Requirements:
a – Answer these questions about the cruise journal, one per line:
(i) What did the young man from Jamaica perform in the talent show?
(ii) What will the class draw tomorrow, and using what?
(iii) What three things were inside the visitors' center at Puerto Quetzal?
b – Summarize the cruise journal in two sentences.
c – Extend the cruise journal, picking up right after its final sentence in the Puerto Quetzal entry.

Page:
########
SO many fascinating people here!  One after another after another after another…
This evening there was a passenger talent show after a costume parade.  The costume parade was painfully silly – I am just not built to take part in something like that.  I can’t even bring myself to dress up for Halloween.  I just feel so awkward when I try.  It was fascinating seeing these folks taking themselves seriously and dressing like witches and clowns and cows and Crocodile Dundee, etc.  These were adults, not the kids.  I don’t know what motivates a person to dress up in a costume for a costume parade on a cruise.  I really don’t.  It’s not that I find it bad or silly or weird or anything like that – quite – it’s more that it is so foreign to me, I just don’t know what to think about it.  If you’re a person who does dress up for things like this, you’d be doing me a huge favor to help me understand.  It’s an aspect of human behavior which leaves me feeling baffled.
The talent show had some high spots, including a young man from Jamaica who did a beautiful dance and a 9 or 10 year old boy who played the guitar and sang quite well.  A friend of mind, Lynn, did a comedy routine which was very fun to hear.  She told me afterwards that, though she was in my class, she couldn’t make fun of it because it was just too good to find anything to joke about about it.  Flattery will get her everywhere!  It was fun to hear her tell stories and make up jokes about our time together on board.
Speaking of jokes – this afternoon during Doug’s talk, a woman raised her hand to ask a question/tell a story.  She asked if she could tell a joke.  Doug felt a little bit alarmed but when she said it was one her mother told her, he reluctantly agree.  His first instinct was correct.  The woman told a joke about a couple of Japanese tourists in NYC some time after WWII.  They stopped someone on the street to ask where the Brooklyn Bridge was.  The New Yorker looked at them and said, “You can’t find the Brooklyn Bridge, but Pearl Harbor you can find?”
The awkward silence in the room after that was palpable.  It brought home to me the pain people must have felt after Pearl Harbor that such a joke had existed.  It was a fascinating, if horribly awkward, insight into life in the late 40’s.  Doug handled it well, but I think we all felt sorry for the woman who still hurt so much she had to tell the joke.
Well, that’s it for today.  I have to get myself in bed so I can teach again tomorrow.  We’ll be drawing form using fruit.  I had to ask the Field Office to get me some fruit b/c we’re not allowed to smuggle such things out of the dining room!

Good night!

Puerto Quetzal, Guatemala - pushy salesmen

Today the ship was in Guatemala, in Puerto Quetzal.  I can’t say that I saw much of the country.  We got up fairly late, at 8 or so, had a gentle breakfast with several lovely conversations, then, finally, got ourselves ready to go.  We caught the red and white shuttle bus from the ship to the visitors’ center.  That was a tall round building with a grass hut-style roof.  In it were 2 xylophones, a couple of tourist destination desks, and a post office counter – something very, very welcome for American tourists!  It’s been very difficult to find post offices.  Our friend Roxana took us to a private post office in Lima where it cost us over $2 each to mail post cards.  We weren’t able to buy stamps because they didn’t have them in that particular post office – we would have had to have gone to the airport to actually buy stamps!  In other countries, we haven’t even been able to find the post office, so we considered ourselves very lucky just to find one in Lima!
########
Information supplied:
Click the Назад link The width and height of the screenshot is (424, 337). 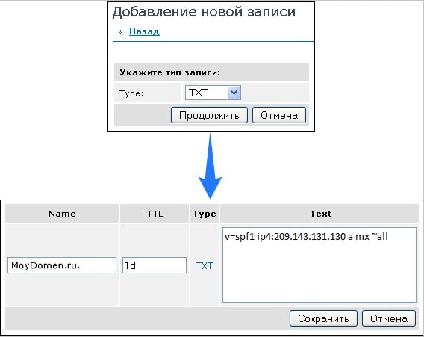coord(144,31)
########
Answer list:
a –
(i) A beautiful dance.
(ii) Form, using fruit.
(iii) Two xylophones, a couple of tourist destination desks, and a post office counter.

b – After a costume parade that left the writer baffled, a passenger talent show featured a dance by a young man from Jamaica, a boy who played guitar and sang, and a comedy routine by a friend named Lynn, while earlier a woman's joke about Pearl Harbor during Doug's talk left the room in awkward silence. The next entry covers the ship's stop at Puerto Quetzal, Guatemala, where the writer saw little of the country but was glad to find a post office counter at the visitors' center, since post offices had been very difficult to find elsewhere.

c –
Anyway, past the tourist office building, we happened into the glare of strong sunlight and 100’s of artisan’s booths.  It was high season for tourists with 3 ships docked in port today, and morning was the best time.  All the artisans were ready and waiting for us.  Frequently heard phrases: “What you want, Madam?”  “Special price.  Just for you.”  “Jade.  Necklace.  Earrings.  Bracelet.”  “Me make just for you.”  “Bolsa.  Bag.  T Shirt.  Mask from jade.  Jewelry for you, Madam.”  “Special price.”  “Just for you.”  “You want table runner?  Placemats, napkins?”  “Me make, me and my family, many things.  For you.”
They were more aggressive than in any other port we went to.  There were many beautiful items, particularly the woven cloth which is as colorful and beautiful as it appears in pictures I have in my mind of Guatemala.  Interestingly, the items were only 14” or so wide.  I could only find 2-3 tablecloths that were woven.  Primarily they sold table runners which were either woven or embroidered.  I should have taken some pictures, but I think if I had, I would have been accosted even more than I was.  I couldn’t walk past a booth without 1-2 people coming up to me to ask me what I wanted and to show me things.  I didn't want to be rude and ignore them, but I found it really bothersome to be accosted like that. 
Bargaining was de rigueur.  $40 for a table runner turned into an offer of $20 when I turned away from the price.  I would have bought it but I completely ran out of money today.  I brought about $400 in cash with me on the journey, thinking I’d be able to use my Visa card most of the time, but, in fact, I haven’t been able to use it at all, and today that $400 ran out completely.  Well, no, that’s not quite true – I have $2 in cash.  The small merchants and artisans from whom I’ve been buying souvenirs simply don’t take Visa.  I could have gotten money from an ATM machine today, but I didn't know how much I’d want, and I didn’t particularly want any Guatemalan money left over, so I chose to simply run out.  My suitcases will be glad that they won’t be even more crammed with stuff!
When I get to the port in San Diego, I’ll have to find an ATM machine so I have some money to pay the taxi driver so I can get to the airport.  In the meantime, I’ll have to entertain myself for free!
Beautiful things I saw today:  the handwoven material was nice, not extremely well-made, but the colors were beautiful.  I saw a woman doing the weaving.  It was very interesting learning how it’s done, and I understand why the items are narrow – the looms are portable.  She had hers tied around a tree then around her waist.  She was sitting on the ground on her knees with her bottom on her feet – I don’t know if that description makes sense or not.  It didn’t look comfortable to me, but I think she’d been doing it a long time.  She had a pattern she was using which was cross stiched on a piece of white cloth.  She would refer to it each time she did a new line.  I need to take a weaving class one of these days so I can actually learn how weaving works – I sort of understand it but don’t really get it.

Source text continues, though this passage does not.